Assigned task 1:
According to the stroke abstract, what has a direct correlation with improved health outcomes?
Assigned task 2:
In the stroke abstract, switch "morbidity" to "disability" and write out the passage between "Ischemic strokes cause" and "to worse outcomes.", inclusive.
Assigned task 3:
Resume the stroke abstract after its last sentence.

1111. Hospital-based Intervention to Reduce tPA Administration Time
Authors: Bryan Ferrigno; Joravar Dhaliwal, MD; Olajide Abiola; Anzhela Moskalik; Jennifer Sposito; Leo Wolansky, MD; Gracia Mui, MD; Sanjay Mittal, MD; Ketan Bulsara, MD, MBA (West Hartford, CT)
Ischemic strokes cause significant morbidity and mortality. Treatment with tissue plasminogen activator (tPA) is an important step to achieve reperfusion and minimize neuronal loss for those patients that qualify. Multiple studies have shown that there is a direct correlation between the timeliness of tPA administration after infarction has begun and improved health outcomes. Hospital process related barriers to tPA administration increase the time from the onset of stroke to treatment, leading to worse outcomes.

Stored data:
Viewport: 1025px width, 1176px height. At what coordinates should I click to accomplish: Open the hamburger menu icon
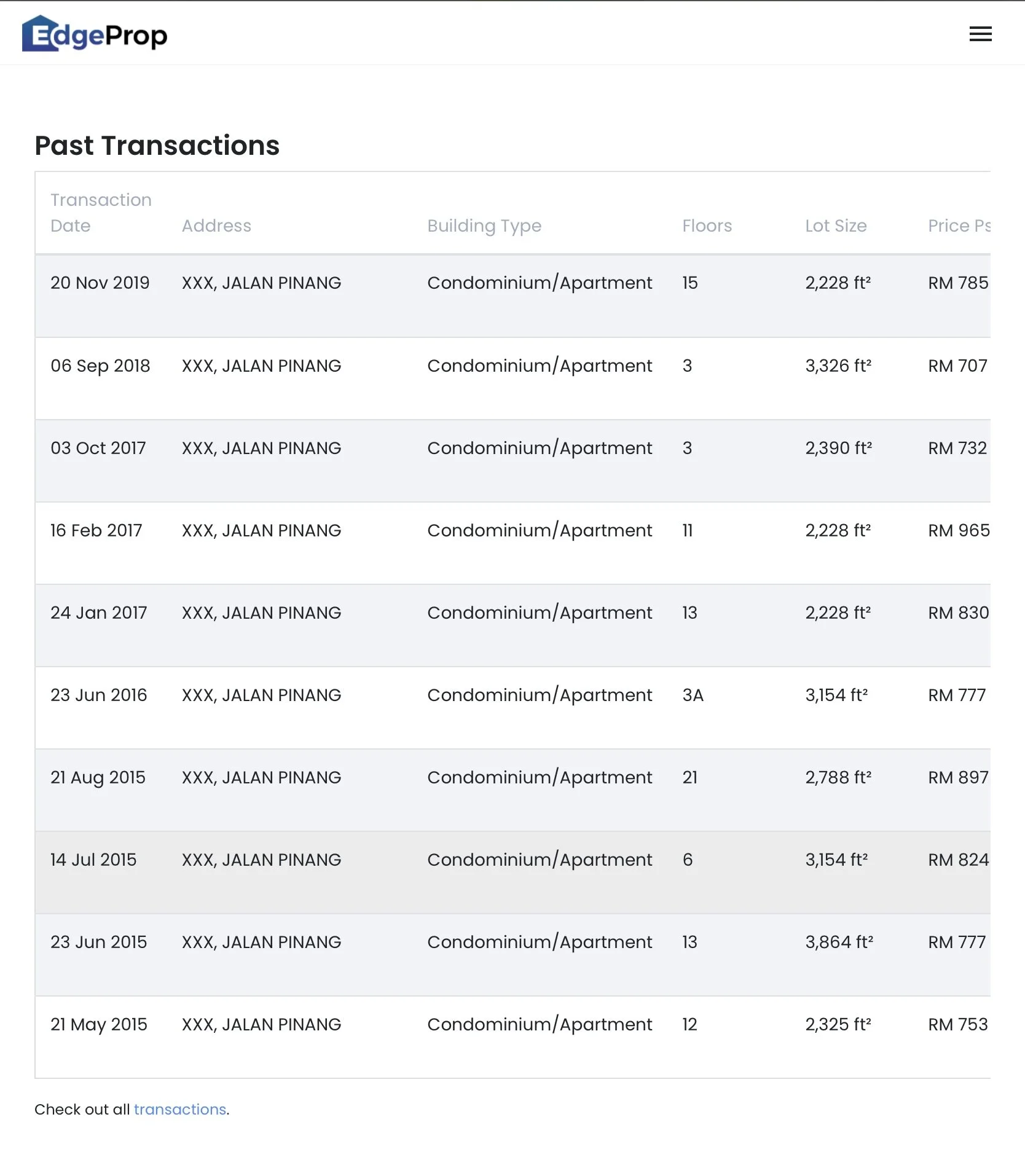point(980,34)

Final answer 1:
The timeliness of tPA administration after infarction has begun.

Final answer 2:
Ischemic strokes cause significant disability and mortality. Treatment with tissue plasminogen activator (tPA) is an important step to achieve reperfusion and minimize neuronal loss for those patients that qualify. Multiple studies have shown that there is a direct correlation between the timeliness of tPA administration after infarction has begun and improved health outcomes. Hospital process related barriers to tPA administration increase the time from the onset of stroke to treatment, leading to worse outcomes.

Final answer 3:
This retrospective review from a single stroke center looked at stroke patients across three years (July 2014–May 2017) and examined the temporal delay to treatment that potentially stemmed from the fact that tPA was given after transfer from the radiology suite (post-CT scan) back to the emergency department. This order of events is commonplace in stroke centers across the US.
Our results indicate there is a significant 26 minute delay with the commonly used protocol where tPA is given, not in the CT scanner, but rather after the scan when patients return to the emergency room.
Our results imply that a change in the protocol (direct administration of tPA in the radiology suite) could improve health outcomes by decreasing the delay in tPA administration.